The reply should hold only the lines below beginning at the one with "Expand the Status select using its chevron" and ending at the one with "You are a computer-use", copied exactly, with every picture left out.

• _EXERCISE MATERIAL_
━━━━━━━━━━━━━━━━━━━━━━━━━━━━━━

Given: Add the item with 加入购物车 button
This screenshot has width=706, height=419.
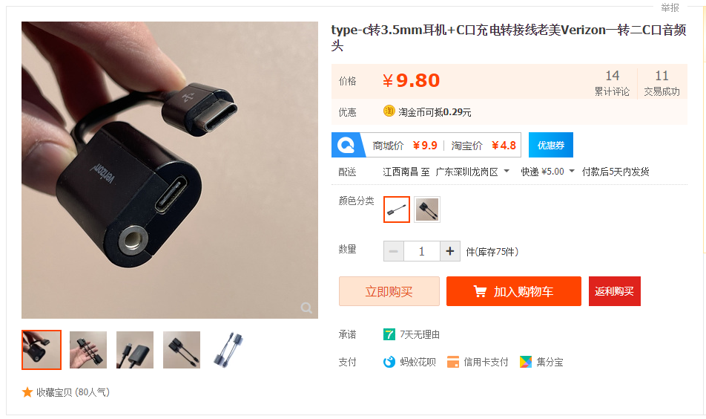Looking at the screenshot, I should [514, 291].
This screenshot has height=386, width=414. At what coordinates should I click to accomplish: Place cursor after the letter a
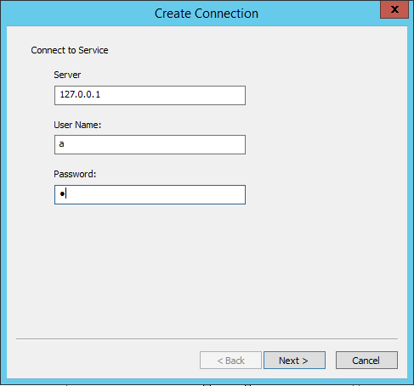(x=65, y=144)
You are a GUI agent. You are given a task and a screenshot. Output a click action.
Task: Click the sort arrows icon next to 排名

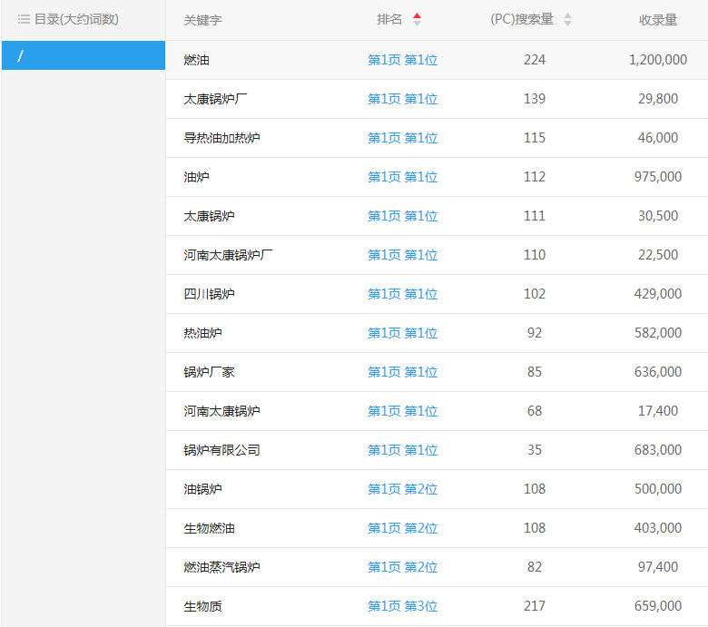417,19
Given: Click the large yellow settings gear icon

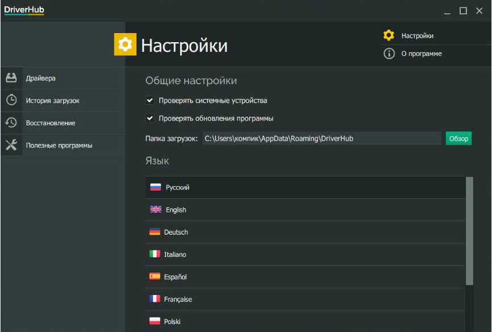Looking at the screenshot, I should click(x=125, y=44).
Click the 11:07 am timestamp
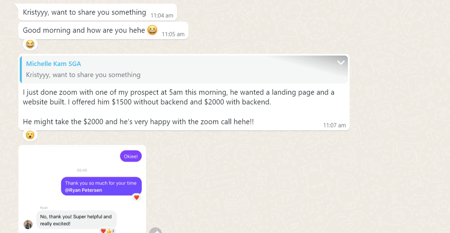Image resolution: width=450 pixels, height=233 pixels. point(334,125)

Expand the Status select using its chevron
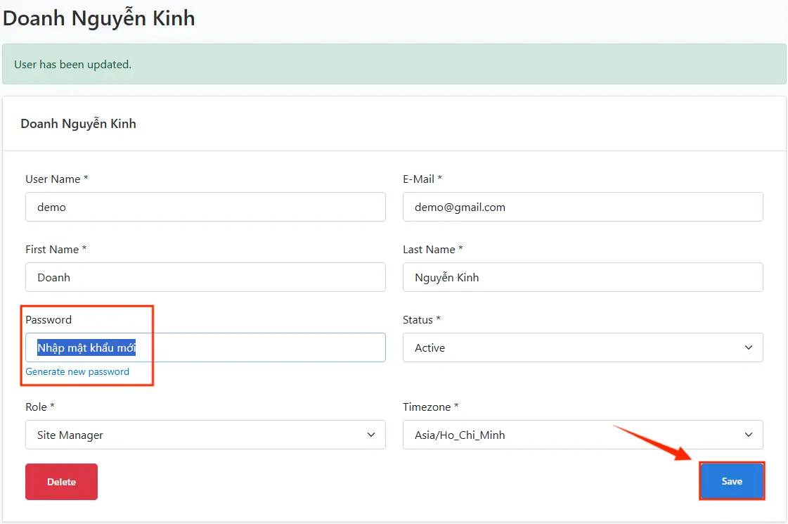748,347
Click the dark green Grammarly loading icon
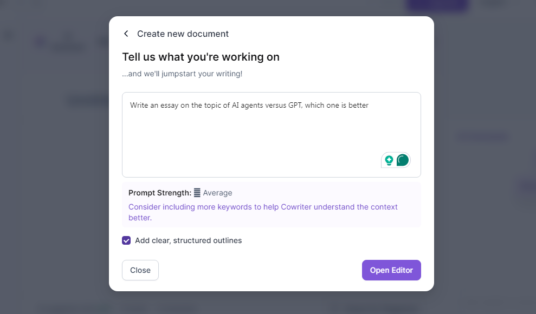Image resolution: width=536 pixels, height=314 pixels. pyautogui.click(x=403, y=160)
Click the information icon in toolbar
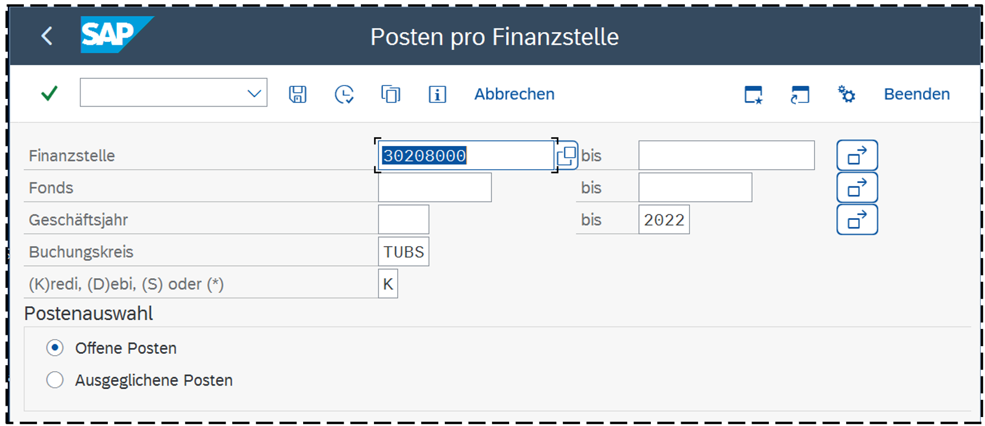 [x=437, y=94]
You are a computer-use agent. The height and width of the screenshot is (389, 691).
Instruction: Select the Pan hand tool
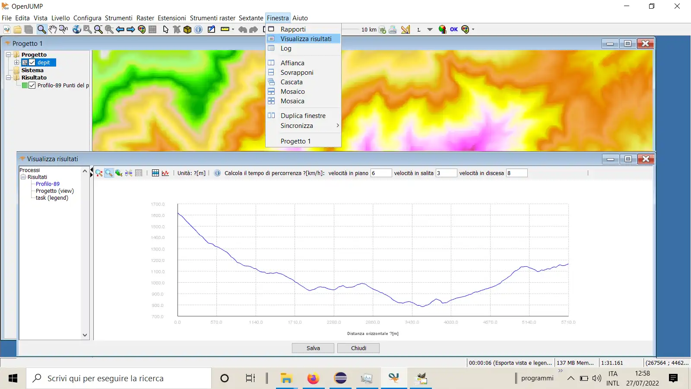click(x=52, y=29)
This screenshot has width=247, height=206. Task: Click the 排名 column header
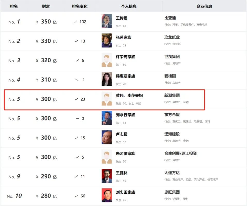(x=14, y=6)
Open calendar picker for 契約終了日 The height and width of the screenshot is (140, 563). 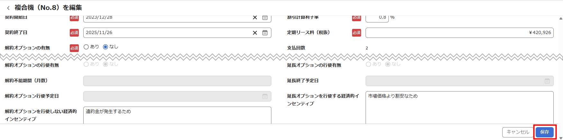(265, 33)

━━━━━━━━━━━━━━━━━━━━━━━━━━━━━━

• _SOLUTION FOR THIS PROBLEM_
Expand the Status select using its chevron
748,347
Click the dark green Grammarly loading icon
Image resolution: width=536 pixels, height=314 pixels. pyautogui.click(x=403, y=160)
Click the information icon in toolbar
 [x=437, y=94]
You are a computer-use agent. The height and width of the screenshot is (389, 691).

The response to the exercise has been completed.